Why Are Stocks Delisted?
There are two types of delisting’s, voluntary and involuntary.
A voluntary delisting is usually not as bad since it comes as a result of a merger or being taken private (often at a premium).
However, an involuntary delisting is what some traders and investors fear as this is a compliance issue that can change the whole DNA of the liquidity and trading behavior. Involuntary delisting is a result of regulatory and compliance issues.
Delisting results a significant drop in liquidity as many platforms and brokers don’t allow trading in these exchanges. Involuntary delistings are rarely a good thing for investors and traders, unless you are short the shares or it’s part of a merger or being taken private.
The NASDAQ requires a share price of at least $1.00, at least 400 shareholders and shareholder equity valued at $10 million or total assets and revenues of $50 million or $50 million market value.
One of the worst cases happens when a company declares bankruptcy. The inability to meet listing requirements as a going concern causes shares to involuntarily delist as the stock is plagued with uncertainty.
These stocks tend to face heavy liquidation driving prices down. Keep in mind that even if the company is able to recovery from bankruptcy, it may do so by issuing new shares while eliminating the old shares. This is bad news for original investors that are hoping for a turnaround as it can happen without them as the original shares become worthless.
Stocks that are delisted due to bankruptcy onto the OTCBB or Pink Sheets usually have a five letter ticker that ends with a “Q”.
How Long Does a Stock Delisting Take?
If a company fails to meet the minimum listing requirements, they can be delisted from the exchange it trades on. Companies have 10 days on the New York Stock Exchange (NYSE) to respond to a notification letter from the exchange. Failure to respond can result in delisting procedures which is on a case by case basis but can range from one to seven months.
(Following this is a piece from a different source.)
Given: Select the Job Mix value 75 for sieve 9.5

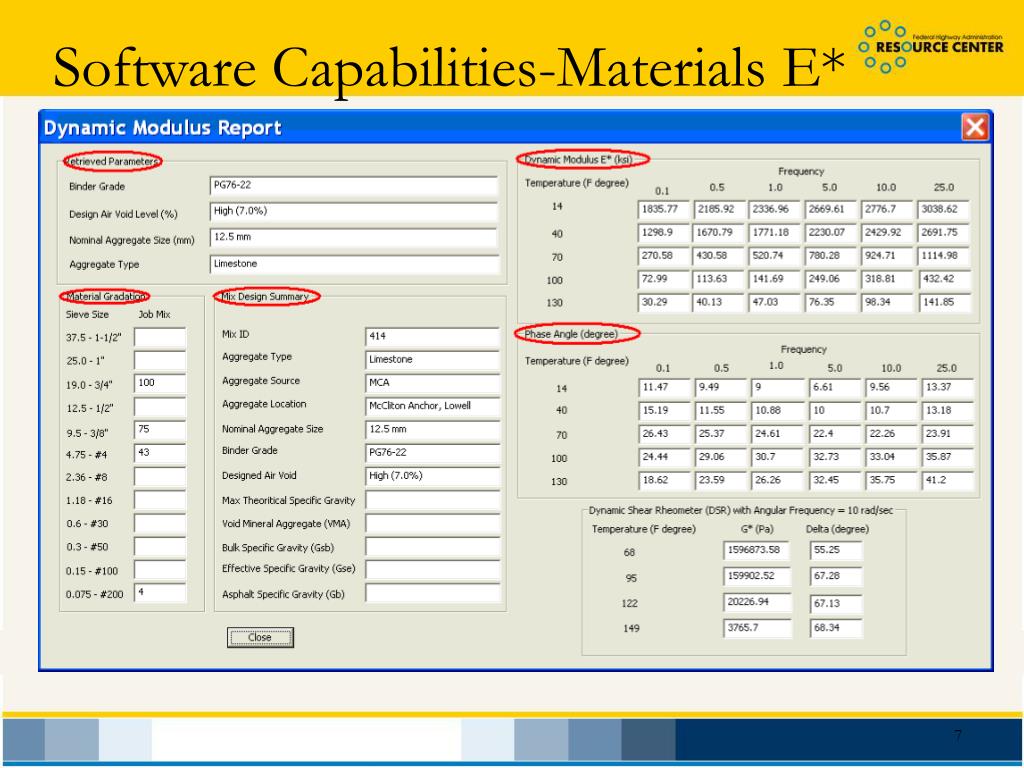Looking at the screenshot, I should (160, 431).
How Does Delisting Affect a Stock?
Stocks that are on the verge of delisting tend to sell-off harder due to the potential of illiquidity.
Investors and traders don’t want to be ‘holding the bag’, so they will sell at whatever prices they can attain to recoup as much of their investment as possible.
Listing requirements are mandated by each major exchange. Typically, a minimum $1 trading price for 30 consecutive days is a minimum requirement as well as financial metrics and sales minimums. Companies that fall under the minimum listing requirements will receive a notice of noncompliance from the exchange. The company gets a warning and needs to take action to get shares back above the $1 threshold.
Many times, companies will issue a reverse split to meet the minimum $1 listing requirement. For example, if XYZ stock is trading at $0.50, then they may issue a 1-for-10 reverse stock split that will result in a $5.00 share price on the split date.
Another reason for the stock price to collapse and liquidity to dry up is that institutional investors tend to liquidate shares when a company is about to be delisted.
How Do You Know if a Stock Will be Delisted?
The major exchanges will provide notifications to the companies that certain compliance issues must be met in order to avoid delisting. These notices are public information that can be found on the exchange websites and even press releases from the Company.
The Company may also release a statement to accompany the notice stating they are working with the exchange to meet requirements to pacify investors. As for the exact moment of delisting, that is usually not as transparent. In some cases, the exchange will provide a cutoff date for delisting. The exchanges try to give as much rope as possible for the underlying companies to avoid delisting since the exchanges themselves will also lose out on trading volume.